■ Excerpt to read ■
------
The NoteWriter is a side project. Constraints are important when time is limited. Here are a few self-imposed constraints:

Minimal Dependencies

All dependencies have a cost. A dependency needs to be updated, and eventually replaced when obsolete.

The dependencies between components in a design should be in the direction of stability of the components. A package should only depend upon packages that are more stable than it is.

Stable Dependencies Principle (DSP)

The NoteWriter is expected to be stable, adding new features sparingly. Dependencies must be chosen wisely, finding the right balance between the gain (= the number of lines of code we don’t need to write) versus the cost (= the time required to update/contribute/deprecate/replace a dependency).

Minimal Integrations

As a codebase grows over time, the number of lines of code between the core logic and the various integrations (ex: support different source formats, export to different applications, support different storage solutions, etc) evolves differently. The core logic remains stable when the number of integrations continue to grow (= more line to write and maintain).
------
■ Dataset records ■
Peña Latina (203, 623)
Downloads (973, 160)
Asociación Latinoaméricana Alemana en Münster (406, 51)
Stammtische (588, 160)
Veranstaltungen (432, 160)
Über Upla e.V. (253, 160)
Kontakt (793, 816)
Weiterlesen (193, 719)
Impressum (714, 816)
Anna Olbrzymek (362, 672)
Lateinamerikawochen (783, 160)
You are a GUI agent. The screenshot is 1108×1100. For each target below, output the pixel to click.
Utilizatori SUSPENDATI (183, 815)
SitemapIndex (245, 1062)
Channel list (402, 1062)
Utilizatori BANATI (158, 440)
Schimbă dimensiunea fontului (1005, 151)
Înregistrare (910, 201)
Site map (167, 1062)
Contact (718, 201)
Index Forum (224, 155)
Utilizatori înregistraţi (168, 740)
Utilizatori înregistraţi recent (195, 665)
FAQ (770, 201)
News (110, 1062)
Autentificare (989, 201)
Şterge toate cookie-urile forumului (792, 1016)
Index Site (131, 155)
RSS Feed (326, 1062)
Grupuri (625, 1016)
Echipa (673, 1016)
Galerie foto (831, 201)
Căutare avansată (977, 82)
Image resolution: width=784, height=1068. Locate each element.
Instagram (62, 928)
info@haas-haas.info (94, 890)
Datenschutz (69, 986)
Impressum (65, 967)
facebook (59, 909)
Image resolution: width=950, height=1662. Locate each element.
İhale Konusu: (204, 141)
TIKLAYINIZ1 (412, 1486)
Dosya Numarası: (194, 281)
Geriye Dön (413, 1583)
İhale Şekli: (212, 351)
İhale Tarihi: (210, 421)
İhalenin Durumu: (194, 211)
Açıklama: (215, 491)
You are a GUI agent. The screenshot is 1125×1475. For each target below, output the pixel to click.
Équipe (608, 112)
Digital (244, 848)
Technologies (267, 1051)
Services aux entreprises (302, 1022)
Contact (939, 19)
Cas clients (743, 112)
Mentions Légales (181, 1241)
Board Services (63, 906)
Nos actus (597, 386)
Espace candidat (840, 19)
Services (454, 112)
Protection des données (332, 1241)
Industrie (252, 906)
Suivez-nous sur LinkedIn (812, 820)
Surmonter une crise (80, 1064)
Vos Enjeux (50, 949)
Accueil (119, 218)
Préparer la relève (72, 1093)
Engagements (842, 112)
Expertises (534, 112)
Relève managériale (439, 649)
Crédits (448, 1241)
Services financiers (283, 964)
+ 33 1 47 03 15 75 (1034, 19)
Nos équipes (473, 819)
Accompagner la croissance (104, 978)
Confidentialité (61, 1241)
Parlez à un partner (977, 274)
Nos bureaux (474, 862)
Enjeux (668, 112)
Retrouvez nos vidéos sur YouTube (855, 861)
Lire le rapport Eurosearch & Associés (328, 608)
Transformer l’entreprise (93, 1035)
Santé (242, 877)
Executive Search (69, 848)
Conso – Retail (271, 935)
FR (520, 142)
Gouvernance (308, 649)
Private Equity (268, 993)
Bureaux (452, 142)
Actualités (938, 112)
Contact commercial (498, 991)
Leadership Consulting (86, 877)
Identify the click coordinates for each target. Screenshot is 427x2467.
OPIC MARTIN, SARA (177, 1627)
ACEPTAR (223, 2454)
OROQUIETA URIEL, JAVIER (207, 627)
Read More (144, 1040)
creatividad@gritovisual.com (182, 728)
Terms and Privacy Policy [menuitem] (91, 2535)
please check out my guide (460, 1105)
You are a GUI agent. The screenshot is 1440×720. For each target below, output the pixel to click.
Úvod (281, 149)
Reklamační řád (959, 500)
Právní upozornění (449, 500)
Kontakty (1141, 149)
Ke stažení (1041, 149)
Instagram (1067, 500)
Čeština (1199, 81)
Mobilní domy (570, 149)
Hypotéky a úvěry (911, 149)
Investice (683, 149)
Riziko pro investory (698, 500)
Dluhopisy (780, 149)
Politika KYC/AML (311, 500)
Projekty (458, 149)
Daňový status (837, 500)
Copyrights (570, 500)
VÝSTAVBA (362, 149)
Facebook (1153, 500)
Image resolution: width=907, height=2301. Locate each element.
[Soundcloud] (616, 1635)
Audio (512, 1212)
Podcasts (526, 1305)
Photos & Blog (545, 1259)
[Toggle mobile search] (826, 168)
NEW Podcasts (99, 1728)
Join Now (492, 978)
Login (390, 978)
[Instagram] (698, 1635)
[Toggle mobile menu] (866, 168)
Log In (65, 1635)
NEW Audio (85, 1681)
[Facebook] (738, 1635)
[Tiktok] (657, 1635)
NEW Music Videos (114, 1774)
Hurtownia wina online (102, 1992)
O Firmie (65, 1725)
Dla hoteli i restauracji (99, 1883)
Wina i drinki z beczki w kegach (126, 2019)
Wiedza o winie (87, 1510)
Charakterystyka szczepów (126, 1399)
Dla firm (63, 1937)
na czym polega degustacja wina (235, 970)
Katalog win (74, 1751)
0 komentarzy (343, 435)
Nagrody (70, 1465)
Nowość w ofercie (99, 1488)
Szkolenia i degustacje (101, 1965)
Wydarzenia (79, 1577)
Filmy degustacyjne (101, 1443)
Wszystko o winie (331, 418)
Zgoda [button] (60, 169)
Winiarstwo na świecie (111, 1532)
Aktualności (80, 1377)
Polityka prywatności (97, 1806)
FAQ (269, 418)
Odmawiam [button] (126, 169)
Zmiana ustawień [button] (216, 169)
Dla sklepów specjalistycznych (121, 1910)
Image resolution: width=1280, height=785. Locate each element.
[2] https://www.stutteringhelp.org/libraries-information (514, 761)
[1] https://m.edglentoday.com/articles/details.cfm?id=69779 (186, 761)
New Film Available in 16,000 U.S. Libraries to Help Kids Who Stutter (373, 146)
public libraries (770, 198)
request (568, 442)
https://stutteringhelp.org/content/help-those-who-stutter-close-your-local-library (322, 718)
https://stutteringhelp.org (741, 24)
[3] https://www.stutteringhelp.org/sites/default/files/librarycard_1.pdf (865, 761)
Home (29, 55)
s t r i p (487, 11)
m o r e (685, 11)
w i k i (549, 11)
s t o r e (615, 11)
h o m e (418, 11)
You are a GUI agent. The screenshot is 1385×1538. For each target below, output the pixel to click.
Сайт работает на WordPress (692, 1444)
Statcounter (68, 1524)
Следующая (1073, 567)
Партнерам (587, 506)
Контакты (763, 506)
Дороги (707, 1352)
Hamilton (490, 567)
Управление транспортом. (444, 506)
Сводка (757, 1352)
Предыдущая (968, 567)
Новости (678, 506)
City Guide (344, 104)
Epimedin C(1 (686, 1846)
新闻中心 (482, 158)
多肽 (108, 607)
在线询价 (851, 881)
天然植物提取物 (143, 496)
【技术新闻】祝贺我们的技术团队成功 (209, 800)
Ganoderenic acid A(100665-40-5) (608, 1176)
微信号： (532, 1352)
------
■ Exercise brief ■
Return the NoteWriter constraints text word for word, everything from "Minimal Dependencies" down to "than it is.". The listing plays no part in the work on this page.

■ Answer for this exercise ■
Minimal Dependencies

All dependencies have a cost. A dependency needs to be updated, and eventually replaced when obsolete.

The dependencies between components in a design should be in the direction of stability of the components. A package should only depend upon packages that are more stable than it is.